- Born: October 21, 1926 Ephraim, Utah, U.S.
- Died: April 26, 2006 (aged 79)
- Education: University of Los Angeles (BA) California State University, Los Angeles (MEd) University of Southern California (PhD)
- Scientific career
- Fields: Applied psychology
- Workplaces: University of California, Berkeley American Psychological Association

= Nadine Lambert =

American psychologist (1926–2006)

Nadine Murphy Lambert (October 21, 1926 – April 26, 2006) was an American psychologist and educator. She founded the school psychology program at the University of California, Berkeley, created new instruments for school psychology use, and studied the course of children with attention deficit hyperactivity disorder (ADHD). Lambert was a member of the board of directors of the American Psychological Association from 1984 to 1987.

==Biography==
Lambert was born in Ephraim, Utah, to Rulon and Maude Murphy, and raised in West Hollywood, California. After earning an undergraduate degree at the University of California, Los Angeles, and a Master of Education at Cal State University Los Angeles, she received a Ph.D. in psychology from the University of Southern California. Her doctoral studies focused on psychometrics.
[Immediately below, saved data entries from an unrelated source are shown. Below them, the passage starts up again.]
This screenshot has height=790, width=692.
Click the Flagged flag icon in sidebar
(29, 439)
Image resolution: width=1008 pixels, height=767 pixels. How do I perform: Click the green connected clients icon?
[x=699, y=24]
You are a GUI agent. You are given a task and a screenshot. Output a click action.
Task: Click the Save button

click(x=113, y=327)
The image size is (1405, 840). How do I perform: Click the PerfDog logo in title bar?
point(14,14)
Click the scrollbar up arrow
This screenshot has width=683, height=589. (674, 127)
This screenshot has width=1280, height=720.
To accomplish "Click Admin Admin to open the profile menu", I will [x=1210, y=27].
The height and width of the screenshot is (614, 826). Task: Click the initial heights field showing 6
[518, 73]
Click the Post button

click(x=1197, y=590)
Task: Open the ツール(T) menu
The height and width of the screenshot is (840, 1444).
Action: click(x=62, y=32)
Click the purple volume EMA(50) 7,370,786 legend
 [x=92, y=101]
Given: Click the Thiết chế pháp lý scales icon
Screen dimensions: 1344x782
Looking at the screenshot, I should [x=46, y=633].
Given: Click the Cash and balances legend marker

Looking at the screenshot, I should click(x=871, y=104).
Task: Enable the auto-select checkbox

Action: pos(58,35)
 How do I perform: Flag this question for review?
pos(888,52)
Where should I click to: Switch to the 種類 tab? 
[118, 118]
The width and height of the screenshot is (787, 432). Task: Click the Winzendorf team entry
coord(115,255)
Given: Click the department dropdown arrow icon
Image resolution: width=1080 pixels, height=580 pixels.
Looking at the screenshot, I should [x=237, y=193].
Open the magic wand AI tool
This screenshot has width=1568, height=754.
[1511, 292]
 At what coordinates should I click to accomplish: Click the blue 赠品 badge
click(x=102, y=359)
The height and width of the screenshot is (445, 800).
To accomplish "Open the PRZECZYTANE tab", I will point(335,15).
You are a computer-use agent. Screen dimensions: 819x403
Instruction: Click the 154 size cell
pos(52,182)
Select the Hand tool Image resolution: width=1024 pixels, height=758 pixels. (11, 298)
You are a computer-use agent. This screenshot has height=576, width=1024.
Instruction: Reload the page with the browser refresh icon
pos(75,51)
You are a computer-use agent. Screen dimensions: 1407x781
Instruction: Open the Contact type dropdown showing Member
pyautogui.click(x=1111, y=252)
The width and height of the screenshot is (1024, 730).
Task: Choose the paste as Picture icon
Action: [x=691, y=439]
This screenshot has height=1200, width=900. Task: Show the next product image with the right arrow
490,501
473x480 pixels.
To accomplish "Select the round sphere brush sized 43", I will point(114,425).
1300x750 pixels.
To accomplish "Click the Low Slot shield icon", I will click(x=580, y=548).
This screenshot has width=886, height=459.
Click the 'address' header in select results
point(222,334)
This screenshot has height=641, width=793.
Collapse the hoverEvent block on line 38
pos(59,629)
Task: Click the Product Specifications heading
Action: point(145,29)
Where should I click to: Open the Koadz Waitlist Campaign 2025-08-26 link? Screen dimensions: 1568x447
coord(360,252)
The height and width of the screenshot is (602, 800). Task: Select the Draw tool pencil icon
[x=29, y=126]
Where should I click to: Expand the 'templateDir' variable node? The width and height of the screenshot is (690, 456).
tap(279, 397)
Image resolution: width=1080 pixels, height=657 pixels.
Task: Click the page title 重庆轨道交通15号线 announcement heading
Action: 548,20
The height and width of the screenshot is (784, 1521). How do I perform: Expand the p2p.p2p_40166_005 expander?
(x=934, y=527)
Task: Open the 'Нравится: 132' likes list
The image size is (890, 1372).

She began her career as a kindergarten teacher. She later worked as guidance consultant and school psychologist and then as a research consultant with the California Department of Education. In this position, she worked closely with Eli Bower on programs to improve the mental health of students. She joined the University of California, Berkeley, in 1964 as a member of the faculty of the Graduate School of Education and founded the school psychology program there in the same year. The National Institute of Mental Health supported the program for 18 years. Lambert's latest research was on the measurement of adaptive functioning, and on the developmental course of ADHD. A Fellow of the American Psychological Association, she also served on its board of directors (1984–87) and chaired its Board of Educational Affairs from 1992 to 1994. Lambert wrote such instruments in school psychology as the AAMD Adaptive Behavior Scale (1981 and 1993 editions) and the Children's Attention and Adjustment Survey (1992).

Lambert's other writings include "Educational Reform: Challenges for Psychology and Psychologists" in Professional Psychology (1996); "Adolescent Outcomes for Hyperactive Children: Perspectives on General and Specific Patterns of Childhood Risk for Adolescent Educational, Social, and Mental Health Problems" in American Psychologist (1988); "Persistence of Hyperactive Symptoms from Childhood to Adolescence" in the American Journal of Orthopsychiatry (1987); and "Conceptual Foundations for School Psychology: Perspectives from the Development of the School Psychology Program at Berkeley" in Professional School Psychologist (1986). She also edited the volume How Children Learn: Reforming Schools through Learner-Centered Education (1998).

She was involved in several controversies. In 1995, she was one of 52 signatories on "Mainstream Science on Intelligence," an editorial written by Linda Gottfredson and published in The Wall Street Journal, which declared the consensus of the signing scholars on issues related to the controversy about intelligence research that followed the publication of the book The Bell Curve. At the 1998 National Institutes of Health Consensus Conference on AD/HD, she announced the results of a study suggesting that use of Ritalin might contribute to later drug abuse. Of nearly 400 children with ADHD, those treated with Ritalin as children had double the rates of cocaine use and cigarette smoking as young adults, compared to those who had not taken Ritalin in childhood.

She was killed in a car accident on her way to work in 2006.